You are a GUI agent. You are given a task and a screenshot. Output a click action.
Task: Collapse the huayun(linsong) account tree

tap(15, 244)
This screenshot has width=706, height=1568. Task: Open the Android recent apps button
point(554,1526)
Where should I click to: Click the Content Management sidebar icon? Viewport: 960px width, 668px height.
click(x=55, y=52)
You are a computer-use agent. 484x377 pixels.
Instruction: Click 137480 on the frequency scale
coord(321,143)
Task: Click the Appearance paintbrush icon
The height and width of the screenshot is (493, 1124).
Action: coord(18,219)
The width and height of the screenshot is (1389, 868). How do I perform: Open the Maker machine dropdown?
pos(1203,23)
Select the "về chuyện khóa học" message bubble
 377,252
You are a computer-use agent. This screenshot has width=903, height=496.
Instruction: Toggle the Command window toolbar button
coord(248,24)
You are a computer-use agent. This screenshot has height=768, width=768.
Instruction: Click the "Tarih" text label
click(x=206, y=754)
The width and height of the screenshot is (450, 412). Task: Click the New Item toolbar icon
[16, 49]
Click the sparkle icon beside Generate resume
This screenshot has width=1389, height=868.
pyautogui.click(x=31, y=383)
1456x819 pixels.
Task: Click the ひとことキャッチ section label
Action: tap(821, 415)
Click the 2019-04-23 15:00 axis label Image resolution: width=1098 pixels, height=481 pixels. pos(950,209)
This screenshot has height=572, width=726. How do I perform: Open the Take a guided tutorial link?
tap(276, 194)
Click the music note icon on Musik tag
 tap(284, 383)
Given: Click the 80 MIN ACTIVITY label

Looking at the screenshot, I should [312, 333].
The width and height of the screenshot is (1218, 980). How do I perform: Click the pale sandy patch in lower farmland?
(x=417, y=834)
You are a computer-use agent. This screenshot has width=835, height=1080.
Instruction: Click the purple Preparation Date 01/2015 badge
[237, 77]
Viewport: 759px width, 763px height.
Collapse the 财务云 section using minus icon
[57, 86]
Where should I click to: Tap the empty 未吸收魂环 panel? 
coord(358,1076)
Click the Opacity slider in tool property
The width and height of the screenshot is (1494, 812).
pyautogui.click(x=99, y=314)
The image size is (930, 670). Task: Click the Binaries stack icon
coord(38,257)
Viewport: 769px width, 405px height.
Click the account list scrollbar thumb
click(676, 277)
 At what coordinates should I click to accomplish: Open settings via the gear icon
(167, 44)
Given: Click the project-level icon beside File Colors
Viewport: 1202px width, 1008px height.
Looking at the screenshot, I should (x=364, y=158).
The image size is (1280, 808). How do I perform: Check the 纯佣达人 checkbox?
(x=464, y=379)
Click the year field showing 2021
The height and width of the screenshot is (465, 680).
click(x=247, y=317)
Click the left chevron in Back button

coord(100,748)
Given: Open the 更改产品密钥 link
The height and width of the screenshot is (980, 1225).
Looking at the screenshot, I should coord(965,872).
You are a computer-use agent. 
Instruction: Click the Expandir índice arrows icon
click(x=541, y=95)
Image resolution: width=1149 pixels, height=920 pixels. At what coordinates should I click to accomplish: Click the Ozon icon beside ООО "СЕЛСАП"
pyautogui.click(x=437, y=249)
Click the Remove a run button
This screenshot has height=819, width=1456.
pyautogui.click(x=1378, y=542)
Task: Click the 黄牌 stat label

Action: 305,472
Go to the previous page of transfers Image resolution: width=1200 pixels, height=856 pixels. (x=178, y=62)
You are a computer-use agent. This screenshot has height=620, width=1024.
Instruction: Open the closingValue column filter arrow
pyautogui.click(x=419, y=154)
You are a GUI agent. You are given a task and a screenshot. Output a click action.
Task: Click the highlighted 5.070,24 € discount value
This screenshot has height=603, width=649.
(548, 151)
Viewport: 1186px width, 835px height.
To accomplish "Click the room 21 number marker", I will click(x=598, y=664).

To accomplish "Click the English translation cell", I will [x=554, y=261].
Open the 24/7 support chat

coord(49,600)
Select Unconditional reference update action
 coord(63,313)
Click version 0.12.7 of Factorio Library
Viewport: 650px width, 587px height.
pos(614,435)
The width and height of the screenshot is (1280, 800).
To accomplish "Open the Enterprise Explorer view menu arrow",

Task directions: Out of the data above, transcribe exactly and only the lines starting with the line that has "Click the music note icon on Musik tag" and going on through the line that has "Viewport: 759px width, 763px height.", both included.

Response to this exercise:
Click the music note icon on Musik tag
 tap(284, 383)
Given: Click the 80 MIN ACTIVITY label

Looking at the screenshot, I should [312, 333].
The width and height of the screenshot is (1218, 980). How do I perform: Click the pale sandy patch in lower farmland?
(x=417, y=834)
You are a computer-use agent. This screenshot has width=835, height=1080.
Instruction: Click the purple Preparation Date 01/2015 badge
[237, 77]
Viewport: 759px width, 763px height.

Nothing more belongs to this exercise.